Something of Kierkegaard's Mozartian spirit pervades and animates this biography. Hannay never sacrifices the traditional qualities of the form — he includes some of the vivid and humorous contemporary anecdotes contained in B. H. Kirmmse's Boswellian Encounters with Kierkegaard, for example, and reproduces long excerpts from the Journals. He does, however, frequently introduce a Kierkegaardian note of uncertainty and indeterminacy by inviting the reader to question the validity of his approach and by scattering throughout his narrative countless 'ifs' and 'maybes' and 'buts'.
Yet, although this biography is very good, it is not perfect. Firstly, Hannay could have paid more attention to Kierkegaard the 'creative' author, particularly as he argues that his subject was 'as much a writer as a thinker'. Hannay might also have spent more time discussing his subject's extravagant and endlessly resourceful style, and less in elucidating his 'ideas'. Kierkegaard's use of epigram instead of explication, and his preference for apologue over argument, were far more than stylistic idiosyncrasies.
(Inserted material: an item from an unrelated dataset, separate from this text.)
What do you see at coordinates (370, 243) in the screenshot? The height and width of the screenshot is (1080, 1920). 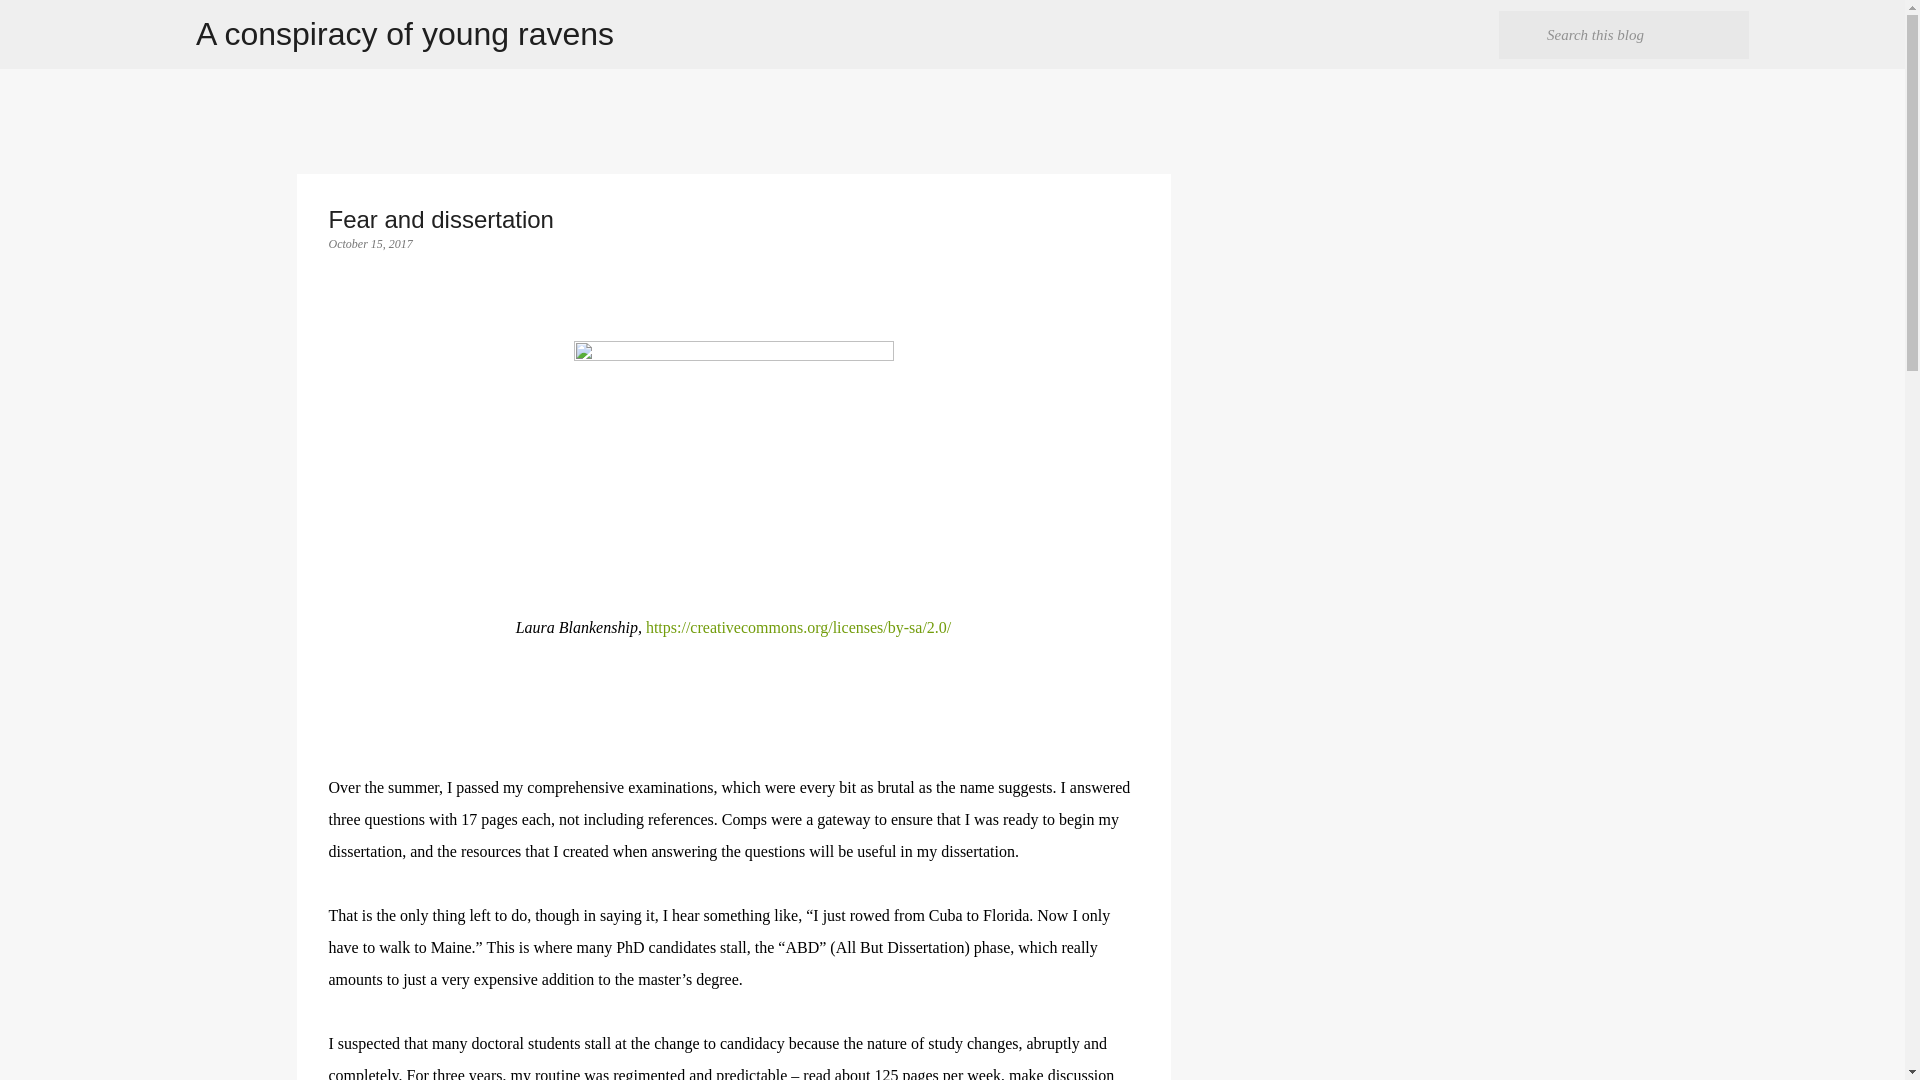 I see `permanent link` at bounding box center [370, 243].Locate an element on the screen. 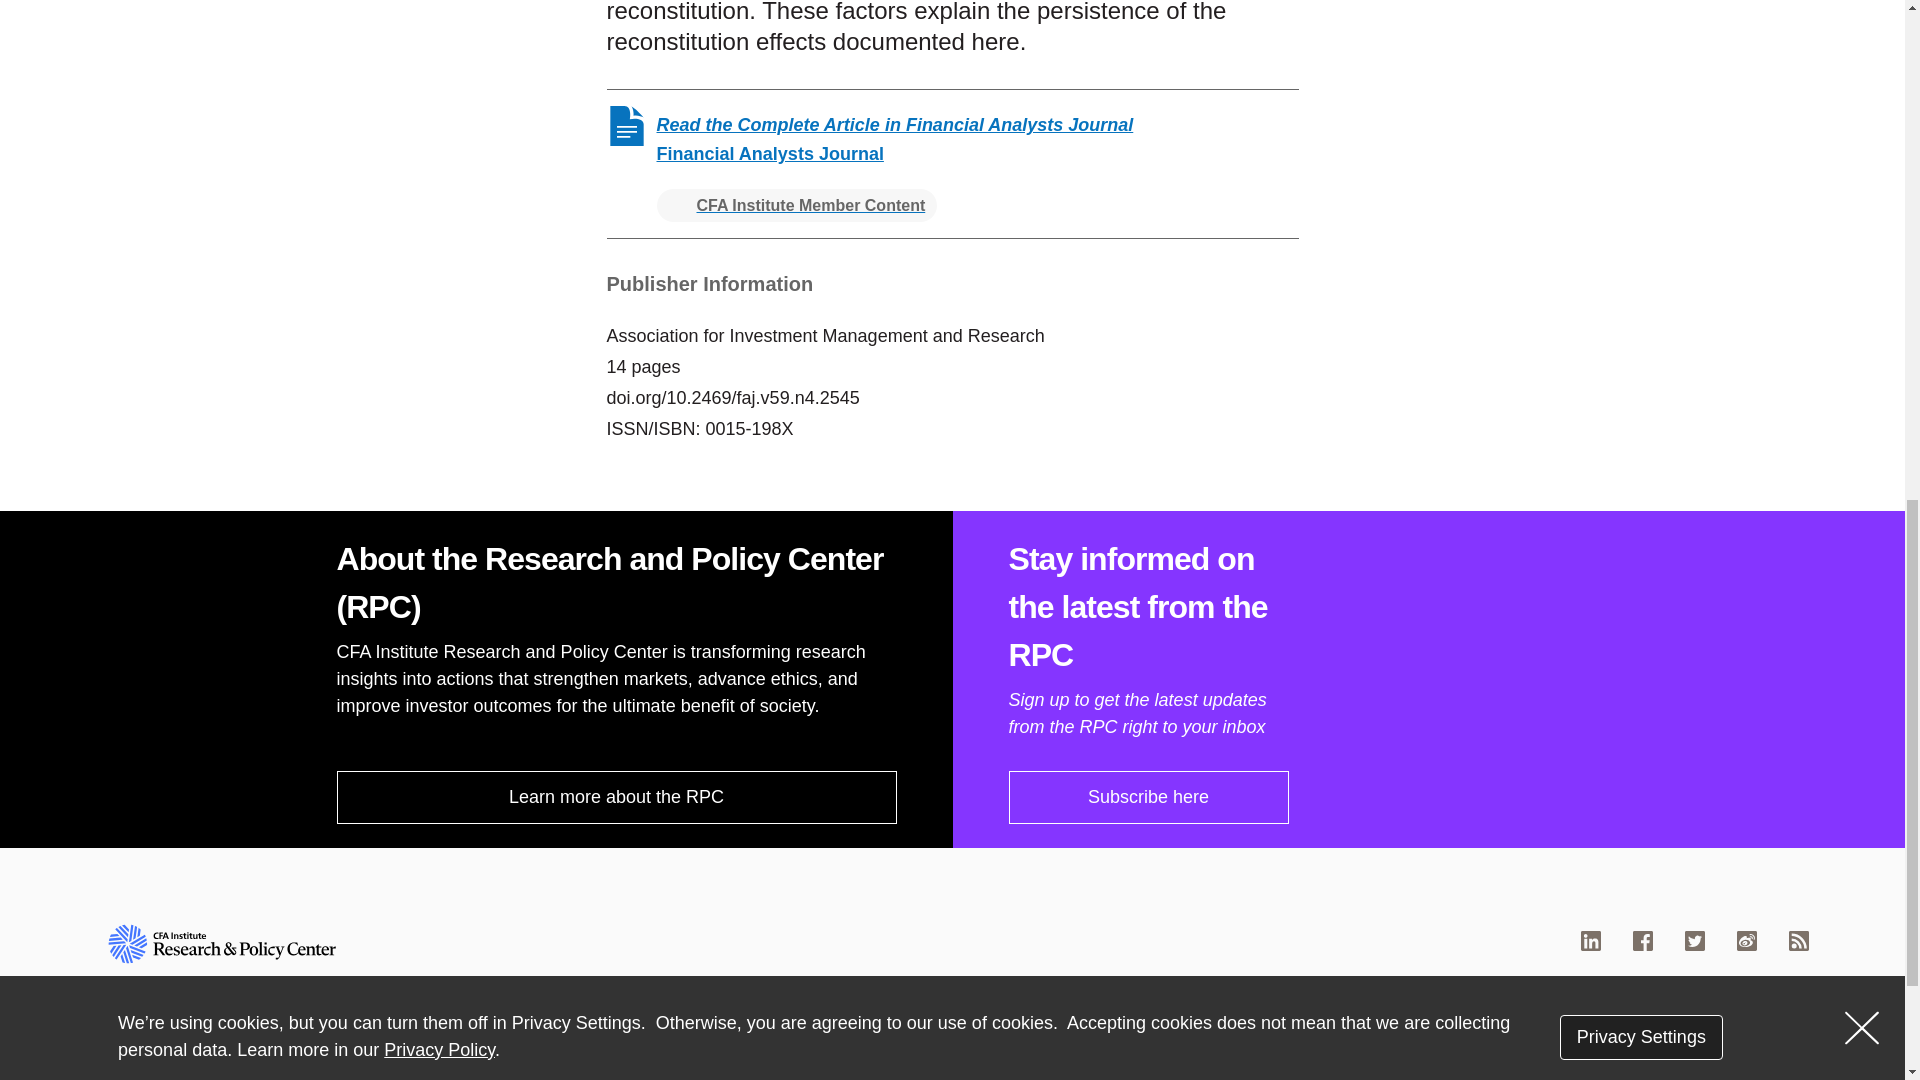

They were in fact ideal ways to embody and dramatise his philosophy as they allowed him to place abstract concepts in familiar and everyday contexts. In addition, as one of the many people who cannot read Kierkegaard in the original. I would have appreciated it if Hannay had described the ways in which the Danish language shaped Kierkegaard's philosophy and directed and maintained the momentum of his writing.
Finally, there is too much 'art' in this biography and not enough 'life'. Admittedly (and rather paradoxically for a man renowned as the 'Father of Existentialism') during most of the 1840s Kierkegaard's existence was spectacularly uneventful. He seemed to live at a great distance from his body and he effectively allowed his manservant to do most of his 'living' for him. Hannay could, however, have shifted his focus away from Kierkegaard to the world of Copenhagen that surrounded him, a world which, in his writings, just keeps on breaking through.
It would be churlish, however, to be overly critical of what is a really magnificent achievement. Along with Hannay's translations for Penguin (the catalogue of which, one hopes, will continue to grow), it will surely help to bring Kierkegaard to a wider audience. For while `Kierkegaard studies' are currently a booming academic industry (in one bibliography I even came across a book entitled The Launch)/ Bills of Soren Kierkegaard), most people have only the vaguest ideas about him (`Wasn't he that really pale-looking guy', someone once asked me, 'that Hamlet was based on?'). In this context, Hannay's book is exactly what we have been waiting for: a biography written with passion and common sense that is blissfully free from jargon.